Thank you for these hints! I tried to fill in the blanks an came up with this:
class RNNstep(torch.autograd.Function):
@staticmethod
def forward(ctx, x_in, h_in):
with torch.enable_grad():
x_in.requires_grad = True
h_in_copy = h_in.detach().clone().requires_grad_()
y_out = F(x_in, h_in_copy)
h_out, = torch.autograd.grad(
y_out.sum(dim=0),
h_in_copy,
create_graph=True)
ctx.save_for_backward(x_in, h_in_copy, y_out, h_out)
return y_out.detach(), h_out.detach()
@staticmethod
def backward(ctx, grad_y_out, grad_h_out):
x_in, h_in_copy, y_out, h_out = ctx.saved_tensors
grad_x_in1, = torch.autograd.grad(y_out, x_in, grad_y_out, retain_graph=True)
grad_x_in2, = torch.autograd.grad(h_out, x_in, grad_h_out, retain_graph=True)
grad_h_in1, = torch.autograd.grad(y_out, h_in_copy, grad_y_out, retain_graph=True)
grad_h_in2, = torch.autograd.grad(h_out, h_in_copy, grad_h_out, retain_graph=True)
return grad_x_in1 + grad_x_in2, grad_h_in1 + grad_h_in2
Although this code runs, I am quite sure that it is not correct.
For example: Do the gradients w.r.t. the parameters of F get accumulated at all?

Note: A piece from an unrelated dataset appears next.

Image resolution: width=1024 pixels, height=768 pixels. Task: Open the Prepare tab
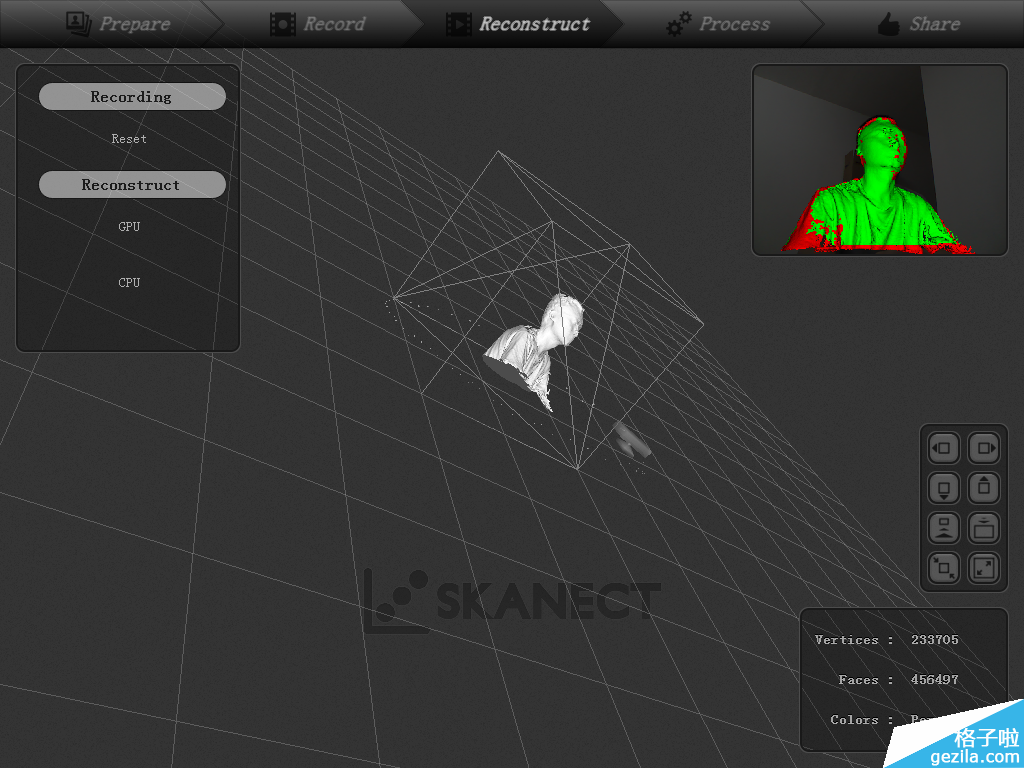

You spoke of snippets which I could find somewhere in this forum. Can you be a bit more specific what I should search for? The closest thing I found was this.
I am not quite sure what you mean by “plug output & gradients into the outer graph”.
I tried to learn a lot about torch.autograd today, but apparently I have not yet figured it out really…